• EXERCISE DIRECTIONS: Copy out the stretch of rows from the line containing "This screenshot has height=1136, width=640." through the line containing "Action: pos(633,96)", swapping "password" for "passcode" and changing nothing else.

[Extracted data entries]
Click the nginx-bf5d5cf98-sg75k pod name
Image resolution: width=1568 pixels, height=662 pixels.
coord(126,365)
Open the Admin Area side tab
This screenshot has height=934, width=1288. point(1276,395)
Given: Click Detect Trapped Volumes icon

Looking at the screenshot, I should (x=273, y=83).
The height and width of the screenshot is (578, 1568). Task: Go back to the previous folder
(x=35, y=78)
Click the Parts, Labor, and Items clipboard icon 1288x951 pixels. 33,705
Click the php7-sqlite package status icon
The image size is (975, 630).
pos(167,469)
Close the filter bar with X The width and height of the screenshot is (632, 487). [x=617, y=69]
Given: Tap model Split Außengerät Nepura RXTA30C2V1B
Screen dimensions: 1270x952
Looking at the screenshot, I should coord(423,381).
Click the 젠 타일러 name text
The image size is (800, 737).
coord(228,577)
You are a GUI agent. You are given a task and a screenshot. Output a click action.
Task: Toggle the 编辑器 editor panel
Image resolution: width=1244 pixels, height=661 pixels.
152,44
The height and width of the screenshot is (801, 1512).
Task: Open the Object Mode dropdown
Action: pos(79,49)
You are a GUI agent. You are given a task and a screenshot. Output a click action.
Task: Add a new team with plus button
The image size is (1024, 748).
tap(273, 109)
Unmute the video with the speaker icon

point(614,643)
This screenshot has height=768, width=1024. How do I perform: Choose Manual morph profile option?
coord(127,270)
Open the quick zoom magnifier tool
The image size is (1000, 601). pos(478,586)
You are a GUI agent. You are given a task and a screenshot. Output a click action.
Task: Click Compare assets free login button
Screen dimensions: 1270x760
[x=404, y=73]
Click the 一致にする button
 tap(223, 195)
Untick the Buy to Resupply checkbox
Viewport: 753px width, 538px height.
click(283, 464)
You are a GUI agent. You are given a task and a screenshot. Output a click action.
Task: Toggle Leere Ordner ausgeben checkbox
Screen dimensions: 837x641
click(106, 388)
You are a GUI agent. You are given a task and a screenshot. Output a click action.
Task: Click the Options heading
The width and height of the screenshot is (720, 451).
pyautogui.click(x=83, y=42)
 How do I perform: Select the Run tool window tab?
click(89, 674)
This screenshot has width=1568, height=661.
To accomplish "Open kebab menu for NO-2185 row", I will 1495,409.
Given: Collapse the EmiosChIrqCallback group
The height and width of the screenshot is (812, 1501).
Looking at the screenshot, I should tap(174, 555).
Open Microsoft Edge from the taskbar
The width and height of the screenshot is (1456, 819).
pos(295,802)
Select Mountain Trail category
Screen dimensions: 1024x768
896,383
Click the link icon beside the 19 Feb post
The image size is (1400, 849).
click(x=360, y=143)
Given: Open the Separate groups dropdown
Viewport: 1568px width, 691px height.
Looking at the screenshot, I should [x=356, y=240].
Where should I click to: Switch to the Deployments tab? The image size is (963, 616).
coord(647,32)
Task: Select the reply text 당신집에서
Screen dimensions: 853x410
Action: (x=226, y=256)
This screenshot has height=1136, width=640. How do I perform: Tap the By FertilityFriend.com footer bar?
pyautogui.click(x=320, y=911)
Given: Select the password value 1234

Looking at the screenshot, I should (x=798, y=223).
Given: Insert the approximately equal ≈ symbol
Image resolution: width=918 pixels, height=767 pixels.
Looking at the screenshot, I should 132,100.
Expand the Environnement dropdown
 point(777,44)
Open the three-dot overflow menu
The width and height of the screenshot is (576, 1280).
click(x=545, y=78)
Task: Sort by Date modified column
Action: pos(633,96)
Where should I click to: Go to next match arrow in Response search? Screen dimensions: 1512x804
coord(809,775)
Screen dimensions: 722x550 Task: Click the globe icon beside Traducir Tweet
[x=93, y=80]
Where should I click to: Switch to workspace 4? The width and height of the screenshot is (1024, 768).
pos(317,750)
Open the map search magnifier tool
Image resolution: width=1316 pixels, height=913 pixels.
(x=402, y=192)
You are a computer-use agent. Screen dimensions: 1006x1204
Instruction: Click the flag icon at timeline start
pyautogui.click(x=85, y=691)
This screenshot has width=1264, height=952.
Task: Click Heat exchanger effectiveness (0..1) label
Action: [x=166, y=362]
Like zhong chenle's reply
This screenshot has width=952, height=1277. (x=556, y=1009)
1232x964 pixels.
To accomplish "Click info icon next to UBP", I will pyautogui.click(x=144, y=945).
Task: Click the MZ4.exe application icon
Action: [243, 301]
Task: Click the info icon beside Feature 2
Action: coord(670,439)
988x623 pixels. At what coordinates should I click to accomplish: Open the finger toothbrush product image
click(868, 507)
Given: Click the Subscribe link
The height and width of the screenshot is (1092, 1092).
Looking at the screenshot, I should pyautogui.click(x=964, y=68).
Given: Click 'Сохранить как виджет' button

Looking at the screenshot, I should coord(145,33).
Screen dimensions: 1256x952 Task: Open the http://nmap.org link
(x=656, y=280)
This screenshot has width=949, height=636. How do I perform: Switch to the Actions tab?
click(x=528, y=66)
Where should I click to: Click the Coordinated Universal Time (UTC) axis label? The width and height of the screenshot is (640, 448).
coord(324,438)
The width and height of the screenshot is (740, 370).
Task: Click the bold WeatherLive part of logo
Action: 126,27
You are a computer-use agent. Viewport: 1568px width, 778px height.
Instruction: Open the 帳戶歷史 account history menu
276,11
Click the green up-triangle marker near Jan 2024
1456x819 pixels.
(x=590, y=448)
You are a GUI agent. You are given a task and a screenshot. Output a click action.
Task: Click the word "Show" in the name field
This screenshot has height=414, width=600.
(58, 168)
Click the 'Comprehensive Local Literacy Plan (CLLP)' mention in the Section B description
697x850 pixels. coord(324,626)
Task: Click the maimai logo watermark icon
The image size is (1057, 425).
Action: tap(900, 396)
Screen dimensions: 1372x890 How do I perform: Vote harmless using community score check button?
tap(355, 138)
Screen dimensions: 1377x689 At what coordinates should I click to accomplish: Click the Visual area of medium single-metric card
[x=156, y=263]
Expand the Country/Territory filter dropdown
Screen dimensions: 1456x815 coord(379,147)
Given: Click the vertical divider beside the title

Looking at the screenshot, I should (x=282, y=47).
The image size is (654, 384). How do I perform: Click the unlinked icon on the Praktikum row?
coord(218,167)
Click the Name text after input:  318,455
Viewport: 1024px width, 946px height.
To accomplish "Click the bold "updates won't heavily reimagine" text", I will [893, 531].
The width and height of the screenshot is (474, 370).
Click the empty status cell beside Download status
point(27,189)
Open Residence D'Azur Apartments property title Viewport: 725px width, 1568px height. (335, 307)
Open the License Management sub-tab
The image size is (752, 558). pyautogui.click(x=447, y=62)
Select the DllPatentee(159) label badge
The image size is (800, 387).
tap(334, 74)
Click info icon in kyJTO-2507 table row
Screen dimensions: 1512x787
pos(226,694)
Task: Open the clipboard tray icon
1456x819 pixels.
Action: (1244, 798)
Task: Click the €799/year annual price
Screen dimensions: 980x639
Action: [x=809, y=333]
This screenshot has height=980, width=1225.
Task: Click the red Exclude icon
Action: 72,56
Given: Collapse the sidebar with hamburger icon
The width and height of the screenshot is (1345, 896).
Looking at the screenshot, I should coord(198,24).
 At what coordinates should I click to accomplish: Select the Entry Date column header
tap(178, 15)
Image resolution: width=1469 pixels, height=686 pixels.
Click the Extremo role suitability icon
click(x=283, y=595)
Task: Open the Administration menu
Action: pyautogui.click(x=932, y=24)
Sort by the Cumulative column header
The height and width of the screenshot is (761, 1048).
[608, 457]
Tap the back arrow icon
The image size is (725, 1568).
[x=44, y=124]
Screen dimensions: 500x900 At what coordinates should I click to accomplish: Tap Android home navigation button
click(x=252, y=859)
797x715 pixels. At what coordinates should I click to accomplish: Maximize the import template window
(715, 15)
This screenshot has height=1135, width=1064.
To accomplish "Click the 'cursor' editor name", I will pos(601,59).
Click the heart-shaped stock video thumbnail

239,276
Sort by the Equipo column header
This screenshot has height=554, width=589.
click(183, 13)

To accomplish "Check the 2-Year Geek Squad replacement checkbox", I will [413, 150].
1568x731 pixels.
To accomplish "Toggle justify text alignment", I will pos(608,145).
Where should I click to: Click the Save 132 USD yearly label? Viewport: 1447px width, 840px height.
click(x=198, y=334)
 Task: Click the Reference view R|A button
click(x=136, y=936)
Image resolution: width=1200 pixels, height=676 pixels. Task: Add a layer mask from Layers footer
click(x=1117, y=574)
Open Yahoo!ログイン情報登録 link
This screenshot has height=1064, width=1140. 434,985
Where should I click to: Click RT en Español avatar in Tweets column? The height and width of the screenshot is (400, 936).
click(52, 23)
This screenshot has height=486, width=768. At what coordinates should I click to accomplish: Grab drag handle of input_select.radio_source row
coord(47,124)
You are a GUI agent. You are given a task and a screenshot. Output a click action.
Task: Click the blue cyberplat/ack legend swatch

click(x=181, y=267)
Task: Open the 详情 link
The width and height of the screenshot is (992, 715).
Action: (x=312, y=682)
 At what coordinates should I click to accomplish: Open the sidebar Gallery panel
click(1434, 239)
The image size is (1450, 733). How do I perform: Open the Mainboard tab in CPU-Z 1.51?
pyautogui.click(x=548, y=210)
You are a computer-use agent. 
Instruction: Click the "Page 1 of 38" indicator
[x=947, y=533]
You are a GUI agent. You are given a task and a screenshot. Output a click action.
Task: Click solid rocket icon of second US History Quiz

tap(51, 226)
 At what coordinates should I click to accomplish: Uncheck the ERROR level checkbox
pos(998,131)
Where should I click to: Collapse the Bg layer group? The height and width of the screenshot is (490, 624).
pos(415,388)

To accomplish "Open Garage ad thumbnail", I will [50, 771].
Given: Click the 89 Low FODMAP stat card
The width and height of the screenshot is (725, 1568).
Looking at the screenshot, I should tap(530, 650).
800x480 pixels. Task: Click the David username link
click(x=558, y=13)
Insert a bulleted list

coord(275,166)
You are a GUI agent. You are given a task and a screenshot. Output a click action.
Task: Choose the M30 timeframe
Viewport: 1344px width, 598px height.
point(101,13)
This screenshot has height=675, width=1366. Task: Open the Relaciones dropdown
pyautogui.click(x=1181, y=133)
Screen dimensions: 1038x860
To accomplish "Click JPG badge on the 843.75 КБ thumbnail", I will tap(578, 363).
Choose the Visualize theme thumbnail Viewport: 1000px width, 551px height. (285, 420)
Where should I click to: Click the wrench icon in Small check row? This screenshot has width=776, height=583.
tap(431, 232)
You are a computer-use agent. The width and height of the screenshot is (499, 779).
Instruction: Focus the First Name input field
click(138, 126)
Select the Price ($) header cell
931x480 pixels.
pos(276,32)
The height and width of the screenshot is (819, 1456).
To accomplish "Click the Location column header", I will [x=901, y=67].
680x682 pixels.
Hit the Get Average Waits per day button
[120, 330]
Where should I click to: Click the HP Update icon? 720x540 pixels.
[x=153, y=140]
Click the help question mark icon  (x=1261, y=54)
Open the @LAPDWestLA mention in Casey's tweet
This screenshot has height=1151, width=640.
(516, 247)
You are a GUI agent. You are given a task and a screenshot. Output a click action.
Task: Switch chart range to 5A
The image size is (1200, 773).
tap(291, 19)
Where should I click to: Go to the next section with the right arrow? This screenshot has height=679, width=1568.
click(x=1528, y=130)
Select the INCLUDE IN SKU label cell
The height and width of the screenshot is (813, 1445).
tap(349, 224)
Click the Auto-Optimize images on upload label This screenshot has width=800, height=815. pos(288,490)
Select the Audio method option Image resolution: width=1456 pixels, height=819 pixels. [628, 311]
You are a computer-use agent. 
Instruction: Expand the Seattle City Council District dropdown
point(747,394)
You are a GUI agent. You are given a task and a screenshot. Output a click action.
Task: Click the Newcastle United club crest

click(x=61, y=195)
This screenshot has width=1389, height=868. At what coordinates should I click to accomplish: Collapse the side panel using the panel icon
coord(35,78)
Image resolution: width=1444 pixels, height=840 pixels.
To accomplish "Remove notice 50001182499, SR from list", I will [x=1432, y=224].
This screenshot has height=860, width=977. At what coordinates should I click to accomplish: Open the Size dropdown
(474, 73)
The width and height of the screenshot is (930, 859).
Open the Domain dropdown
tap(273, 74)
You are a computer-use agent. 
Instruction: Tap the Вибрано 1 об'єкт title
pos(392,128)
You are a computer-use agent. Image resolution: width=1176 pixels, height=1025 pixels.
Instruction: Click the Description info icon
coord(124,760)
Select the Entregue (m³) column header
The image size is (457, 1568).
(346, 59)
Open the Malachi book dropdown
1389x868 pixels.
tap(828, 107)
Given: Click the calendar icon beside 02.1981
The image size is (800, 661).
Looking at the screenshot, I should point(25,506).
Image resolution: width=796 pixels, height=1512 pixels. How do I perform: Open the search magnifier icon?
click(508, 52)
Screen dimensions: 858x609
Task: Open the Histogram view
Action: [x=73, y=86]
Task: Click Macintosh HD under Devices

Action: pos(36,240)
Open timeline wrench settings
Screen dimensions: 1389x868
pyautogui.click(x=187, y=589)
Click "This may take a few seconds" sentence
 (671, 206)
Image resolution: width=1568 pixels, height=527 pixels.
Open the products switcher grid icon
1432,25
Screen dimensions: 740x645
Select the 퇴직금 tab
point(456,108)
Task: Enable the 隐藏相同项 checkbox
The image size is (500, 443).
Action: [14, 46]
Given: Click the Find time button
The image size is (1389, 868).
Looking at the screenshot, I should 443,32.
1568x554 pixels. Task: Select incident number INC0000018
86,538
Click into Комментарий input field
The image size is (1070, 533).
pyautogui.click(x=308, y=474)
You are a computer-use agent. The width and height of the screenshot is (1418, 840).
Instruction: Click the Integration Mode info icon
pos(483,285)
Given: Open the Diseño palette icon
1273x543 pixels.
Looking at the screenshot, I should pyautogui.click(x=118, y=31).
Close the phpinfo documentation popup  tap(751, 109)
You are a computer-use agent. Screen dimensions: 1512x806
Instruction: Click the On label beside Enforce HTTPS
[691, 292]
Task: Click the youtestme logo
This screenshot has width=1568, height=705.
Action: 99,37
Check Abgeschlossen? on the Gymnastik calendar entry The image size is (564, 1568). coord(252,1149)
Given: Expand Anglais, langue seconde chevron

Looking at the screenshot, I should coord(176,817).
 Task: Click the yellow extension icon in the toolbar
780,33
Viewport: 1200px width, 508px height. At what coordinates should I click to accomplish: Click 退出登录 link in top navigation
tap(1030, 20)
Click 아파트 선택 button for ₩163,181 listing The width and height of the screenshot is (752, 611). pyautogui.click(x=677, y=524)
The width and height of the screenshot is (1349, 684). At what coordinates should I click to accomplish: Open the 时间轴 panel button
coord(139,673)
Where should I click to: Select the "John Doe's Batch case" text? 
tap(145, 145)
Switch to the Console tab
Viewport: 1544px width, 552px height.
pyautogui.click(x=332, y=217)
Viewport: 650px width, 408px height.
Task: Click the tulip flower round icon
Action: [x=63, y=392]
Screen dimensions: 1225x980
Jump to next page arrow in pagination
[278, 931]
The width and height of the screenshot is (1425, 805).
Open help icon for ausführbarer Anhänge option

• COMPLETE OUTPUT:
This screenshot has height=1136, width=640. How do I perform: Tap the By FertilityFriend.com footer bar?
pyautogui.click(x=320, y=911)
Given: Select the passcode value 1234

Looking at the screenshot, I should (x=798, y=223).
Given: Insert the approximately equal ≈ symbol
Image resolution: width=918 pixels, height=767 pixels.
Looking at the screenshot, I should 132,100.
Expand the Environnement dropdown
 point(777,44)
Open the three-dot overflow menu
The width and height of the screenshot is (576, 1280).
click(x=545, y=78)
Task: Sort by Date modified column
Action: pos(633,96)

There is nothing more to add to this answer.